The social worker at the Boston Dispensary works actually in the clinic. Here she meets each new patient and takes a careful social history, usually before the patient sees the physician. Often she is present when the doctor interviews the patient, and always, after this interview, the physician consults with the social worker. Then a plan of treatment is made which includes the social as well as the medical factors of the case. In a certain proportion of cases, home visits are not necessary. The efforts of the social worker in the clinic itself are sufficient to secure adequate treatment. Thus there appears a very important classification of the kinds of social work required:
1. Patients presenting acute family problems of poverty, ignorance, or undesirable home conditions and associations. These patients require home visits and intensive social work. In the mental clinic of the dispensary they constituted 48 per cent of the 141 patients.

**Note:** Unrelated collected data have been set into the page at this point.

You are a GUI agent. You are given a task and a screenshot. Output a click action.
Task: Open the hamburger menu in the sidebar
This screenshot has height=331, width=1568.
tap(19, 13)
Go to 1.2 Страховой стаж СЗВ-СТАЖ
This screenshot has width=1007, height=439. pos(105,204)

2. Patients requiring a home visit simply for the purpose of insuring the patient's return to the clinic—that is, cases in which there were no complex home problems but in which it was necessary to go to the home once in order to persuade the patient to come back for treatment. This class at the Dispensary constituted 20 per cent.

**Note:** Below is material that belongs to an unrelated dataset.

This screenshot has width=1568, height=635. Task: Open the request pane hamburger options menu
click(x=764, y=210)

3. Patients to whom it was possible to give effective treatment by clinical interviews only, without home visits. This class constituted 32 per cent.
Inasmuch as the cost of the service per patient (estimating the time taken by the social worker) is enormously greater in class one than it is in class three, it is highly important to make this classification, and to keep a close watch upon the proportion of the different types, so that the cost of the work as a whole, with reference to its efficiency, can be accurately estimated.
An efficiency study from this standpoint during 1912 leads to the conclusion that the average cost per patient (the complete treatment of a case) in class three is sixty cents; in class two, a dollar; in class one, four dollars. The medical service is given gratuitously by the physician. More extended studies in this and in other mental clinics should be made in order to work out the cost figures more accurately.
There can be no doubt, however, that even if the cost of medical service were added, it is cheaper to treat mental diseases in the early stages, when patients can retain their places in the community, wholly or partly self-supporting, than to let the disease reach a point where permanent damage is done, and the insane hospital is the only resource.
That out-patient clinics should fill an important place in the new nation-wide campaign for mental hygiene, there can be no doubt in the mind of any one who has given attention to the matter. That organized social service is not only a desirable accompaniment of such clinics, but an essential condition of their efficiency, is a demonstrable and measurable fact.